For those of you have have followed the continuum in New Jersey’s palimony law, October has proven to be a busy month, with not one but two opinions.

Nearly one year ago, the NJ legislature passed law that, in sum, prohibited the enforcement of palimony agreements that have not been put in writing.  When the new law went into effect, we quickly blogged on the breaking news.

With the passage of N.J.S.A. 25:1-5(h) came many questions.  Attorneys and litigants wondered what would happen to those cases already pending before the court; what would happen to those who had valid claims for palimony under what had previously been the law in NJ but did not yet act?  Lots had an opinion, but really only time would tell.  Botis v. Estate of Kudrick, 421 N.J. Super, 107 (App. Div. 2011) provided some guidance, telling practitioners and litigants alike that the statute applied only to suits filed after its effective date.

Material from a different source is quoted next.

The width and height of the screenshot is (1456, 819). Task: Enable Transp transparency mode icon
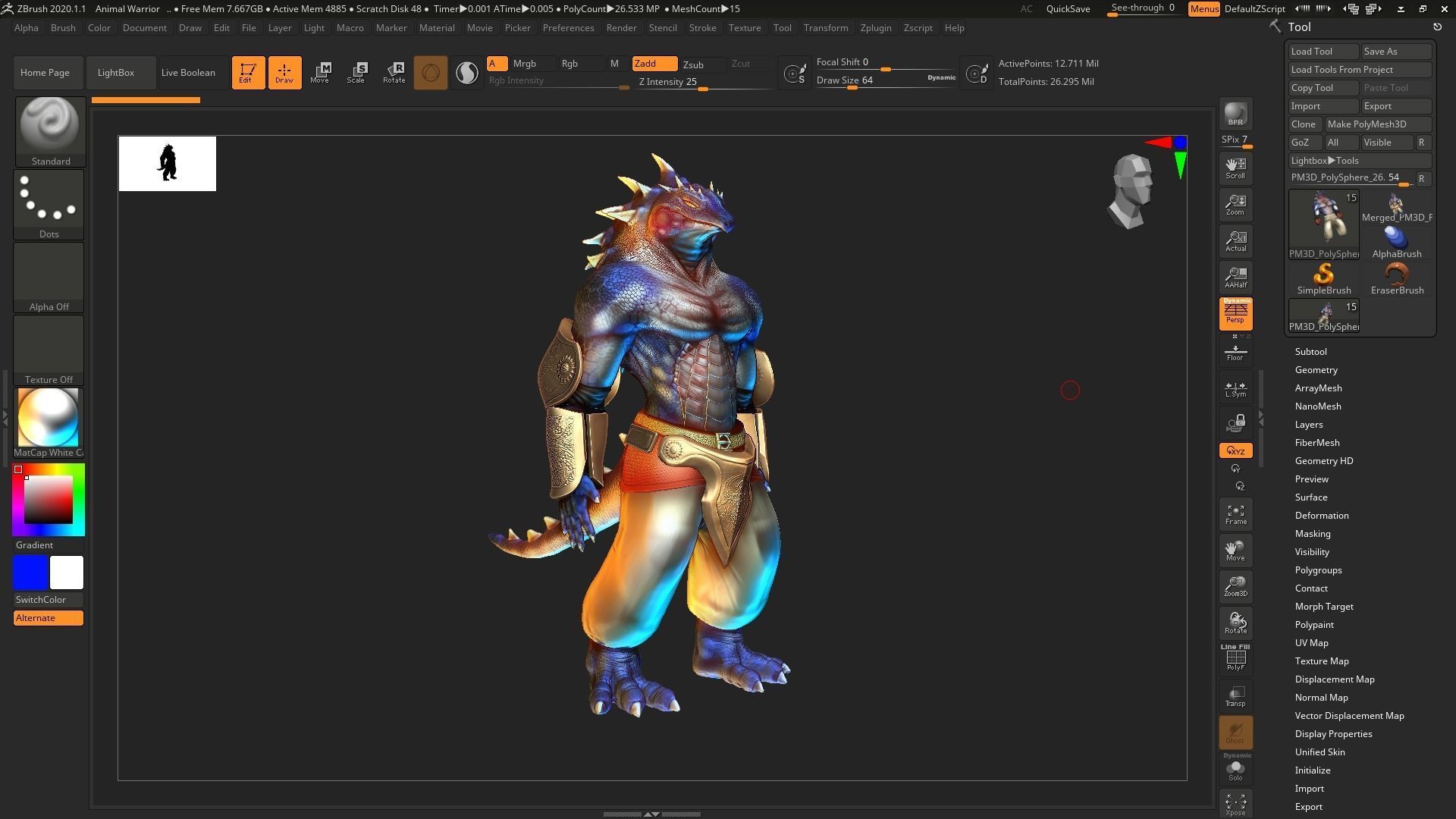pos(1235,696)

On October 6, 2011, a Hudson County Superior Court judge upheld a non-written palimony agreement, finding overwhelming evidence that the parties “lived together, and had made a commitment to each other to support each other, to share with each other, and most of all, as is implicit in every agreement, to treat each other fairly and avoid harm to the other.”

In the matter of Fernandes v. Arantes,  this same sex couple had been living together since 1996.  In 2005, after 11 years of living together in various locations all over the world, they bought a home in Jersey City, however only Arantes’ name was on the deed (although Fernandes’ was added later). The parties never married or entered a formal union but did exchange vows in an informal setting, shared expenses and investments, and supported each other financially, claimed Fernandes.

In April 2009, Arantes obtained a temporary restraining order against Fernandes.  The case was dismissed although a no-contact order was issued, which prevented Fernandes from accessing the Jersey City home.  On October 20, 2009, Fernandes filed a motion which sought access to the home to retrieve belongings and replacement of $80,000 Arantes allegedly withdrew from a joint bank account.  On February 15, 2011, an amended complaint was filed, alleging palimony and unjust enrichment.  In defense, Arantes claimed the relationship ended in 2001 and the parties only continued to live together for financial reasons.

After hearing testimony, the trial judge found that the relationship was that of a marital-type relationship.  Finding that “[p]arties who entered into these kinds of relationships usually do not record their understanding in specific legalese”, the trial court awarded Fernandes’ claim of palimony, although the amended complaint was filed after the passage of the statute.

As this is a trial court opinion, it is not binding on other courts.

Then, on October 24, 2011, in an unpublished decision, the Appellate Court, in the matter of Loribeth Pierson v. The Estate of Christopher Daul, A-5997-09T4, reversed an Atlantic County trial court judge who dismissed Pierson’s complaint, which asserted a claim for palimony.  In this opinion, the Court held that the trial judge erred in finding that the statute applied retroactively to Pierson’s suit, which was filed on January 13, 2010, before the enactment of the statute..

In this case, Pierson claimed that in March 2007, Daul promised to support her for life.  She relied upon that promise and relocated to NJ with Daul, who died in July 2008.  In reversing the trial judge, the Appellate Court found that the trial judge erred in its application of Botis v. Estate of Kudrick, supra., which clearly states that the statutory amendment did not apply to a palimony suit that was filed and pending before the date of the statute’s enactment.  Because of the timing, Pierson’s complaint should not have been dismissed on procedural grounds.  Citing Botis the court noted that because Kudrick was dead, there was no opportunity to get the palimony agreement in writing upon the passage of the statute.